▶ _Task to carry out_
Leaving pictures out, repeat word for word the line that has "Tap Android recent apps navigation button" and each line that follows it to the end of the listing.
--- Supplied records Enclosed Below ---
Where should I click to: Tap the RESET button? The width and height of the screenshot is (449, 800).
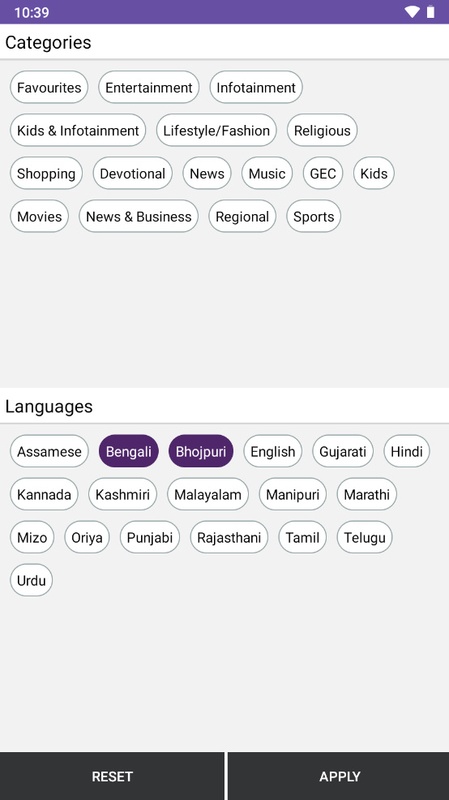112,776
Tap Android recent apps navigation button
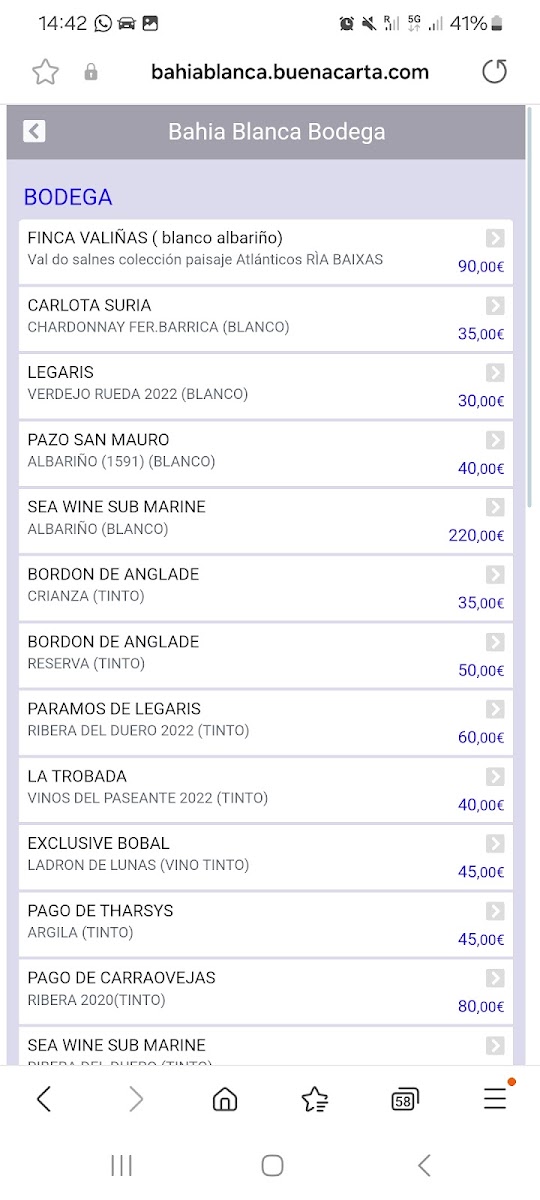The height and width of the screenshot is (1200, 540). (x=122, y=1165)
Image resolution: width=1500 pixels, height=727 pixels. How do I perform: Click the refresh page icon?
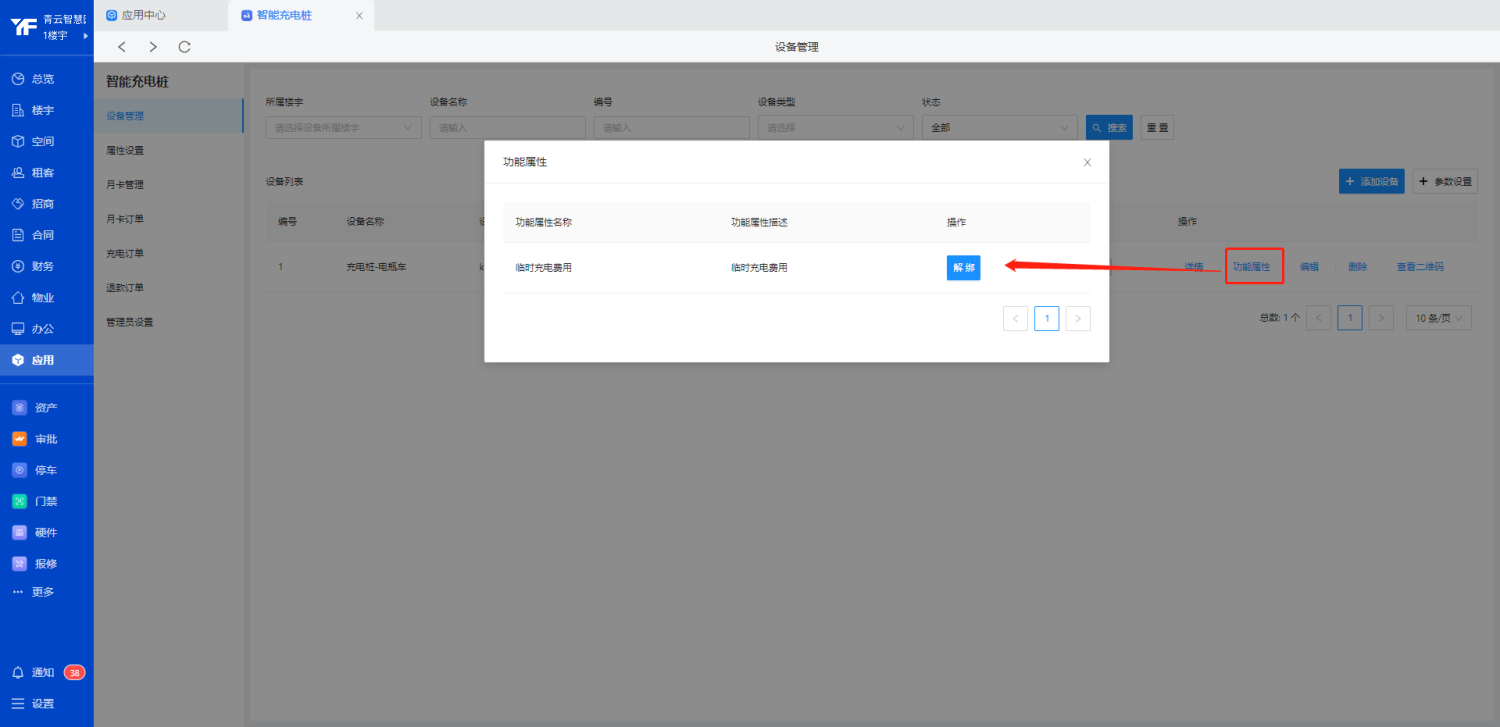pos(184,47)
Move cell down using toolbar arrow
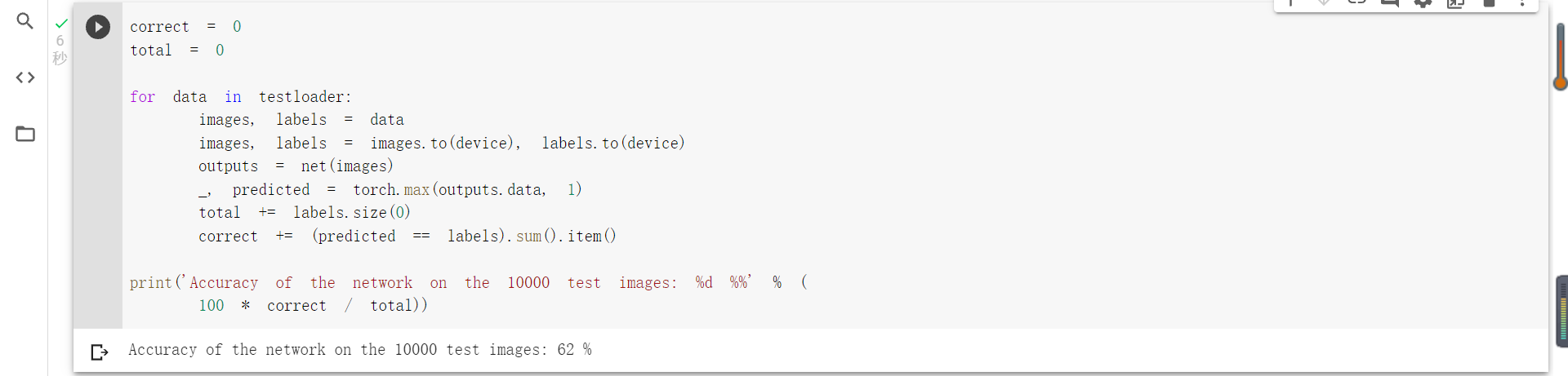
--- End of Enclosed Supplied records ---
▶ _Result_
Tap Android recent apps navigation button
The height and width of the screenshot is (1200, 540). (x=122, y=1165)
Image resolution: width=1500 pixels, height=727 pixels. How do I perform: Click the refresh page icon?
pos(184,47)
Move cell down using toolbar arrow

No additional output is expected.